FcεRI is present on MCs’ surface and comprises three subunits, namely α, β and γ. The α subunit is the IgE binding site, the β subunit amplifies the signal, and two disulfide-linked γ subunits initiate the signals [38]. FcεRI-IgE aggregation elicits the tyrosine kinase cascade, culminating in granule exocytosis and rapid release of histamine and other proteolytic enzymes [37]. It is worth noting that IgE-mediated MC activation shows a relatively slow, enduring Ca2+ signal, compound exocytosis, and histamine is the major preformed mediator [39].

It is well known that only receptors that elicit degranulation can cause acute hypersensitivity reactions (HSRs) and allergic or pseudo-allergic reactions. Several GPCRs such as C5AR1, C3AR1, and recently identified MRGPRX2 can induce exocytosis, allergies, and anaphylactic responses. However, the clinical significance of complement receptors in HSRs has been extensively studied unlike the MRGPRX2, which is yet to explored [40][41]. Previously, the MCTC activation mechanism of several basic peptide molecules (such as substance P (SP)) and experimental drug compound 48/80 was not fully known. The MC activation mechanism of SP was reported through neurokinin 1 receptor (NK1R) [42] and direct activation of G proteins in the cytosol [43][44].

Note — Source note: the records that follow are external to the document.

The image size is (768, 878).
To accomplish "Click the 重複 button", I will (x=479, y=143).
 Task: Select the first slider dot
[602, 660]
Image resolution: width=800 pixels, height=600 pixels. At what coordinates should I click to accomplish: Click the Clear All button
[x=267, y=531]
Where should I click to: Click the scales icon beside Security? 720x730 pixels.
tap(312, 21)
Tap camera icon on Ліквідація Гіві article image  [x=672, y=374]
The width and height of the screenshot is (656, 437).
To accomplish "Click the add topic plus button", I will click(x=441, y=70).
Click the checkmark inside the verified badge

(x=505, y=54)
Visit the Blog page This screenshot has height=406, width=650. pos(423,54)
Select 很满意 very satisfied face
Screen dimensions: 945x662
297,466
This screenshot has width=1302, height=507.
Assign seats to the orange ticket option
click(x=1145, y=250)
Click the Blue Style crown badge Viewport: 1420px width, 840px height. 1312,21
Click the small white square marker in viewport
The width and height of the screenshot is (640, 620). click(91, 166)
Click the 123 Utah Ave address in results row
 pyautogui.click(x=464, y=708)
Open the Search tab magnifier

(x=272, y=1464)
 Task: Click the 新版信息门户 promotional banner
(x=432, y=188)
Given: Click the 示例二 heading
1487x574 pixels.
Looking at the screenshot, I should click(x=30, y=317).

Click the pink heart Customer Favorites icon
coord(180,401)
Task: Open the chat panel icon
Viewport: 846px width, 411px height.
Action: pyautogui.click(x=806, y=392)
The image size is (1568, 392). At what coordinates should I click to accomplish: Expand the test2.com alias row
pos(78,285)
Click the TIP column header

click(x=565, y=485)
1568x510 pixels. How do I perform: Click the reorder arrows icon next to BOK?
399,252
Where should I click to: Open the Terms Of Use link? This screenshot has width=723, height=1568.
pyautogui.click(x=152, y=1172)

In 2006, for the first time, the selective expression and ligands activation mechanism of MRGPRX2 was reported [45]. GPCRs are membrane receptors expressed on plasma membrane; however, MRGPRX2 is also expressed in the intracellular sites of skin MCTC [46]. Ligands, such as SP, and compound 48/80 have shown MRGPRX2-dependent MC activity [45]. Although both NK1R and MRGPRX2 are expressed in MCTC, the SP-induced MC degranulation activity was dependent on MRGPRX2, not NK1R [46]. Additionally, the expression of MRGPRX2 is reported to be very high in MCTC (17,565 per 5 ng of total RNA) as compared to MCT (32 per 5 ng of total RNA) [45]. These findings are consistent with others where the PCR and microarray data demonstrated high transcription of MRGPRX2 in human skin MCTC, while MRGPRX2 transcription was low in lung MCT [46][47].

1.3. Mast Cell Mediators

MCs produce and store several bioactive mediators that are released immediately or in a delayed fashion. The MC mediators show proinflammatory and immunomodulatory activity which causes other immune cells in the body to produce more inflammatory mediators. MCs contain several preformed mediators as well as de novo mediators. The preformed mediators are histamine, serotonin, β-hexosaminidase, interleukins, tryptase, chondroitin sulfate, and heparin. The de novo mediators are prostaglandins, cysteinyl leukotriene E4, platelet activating factor, and cytokines [10] (Figure 1). Several MRGPRX2 agonists such as human β-defensins, LL-37, and angiogenic peptide-30/5C have been reported to release histamine, interleukin 8, monocyte chemoattractant proteins, macrophage inflammatory protein, tumor necrosis factor-α, and prostaglandins [48][49][50]. The MCs’ released mediators manifest their effects via binding to several GPCRs such as histamine receptor 1–4 (histamine), protease activated receptor 2 (tryptase), cysteinyl leukotriene receptor 1–2 (LTC4), and prostaglandin D2 receptor (PGD2) on end-organ targets like epithelial cells, endothelial cells, airway smooth muscle cells and nerves [51]. The typical manifestation of MC-mediated allergic reactions is wheal, flare, and pruritus, due to histamine-mediated vasodilation and increased vascular permeability. Besides histamine, MC tryptases are a key mediator of histamine-independent itch through direct activation of protease-activated receptor 2 (PAR-2) on sensory nerves [52]. Tryptase has been reported to be involved in the pathophysiology of atopic dermatitis [53][54][55].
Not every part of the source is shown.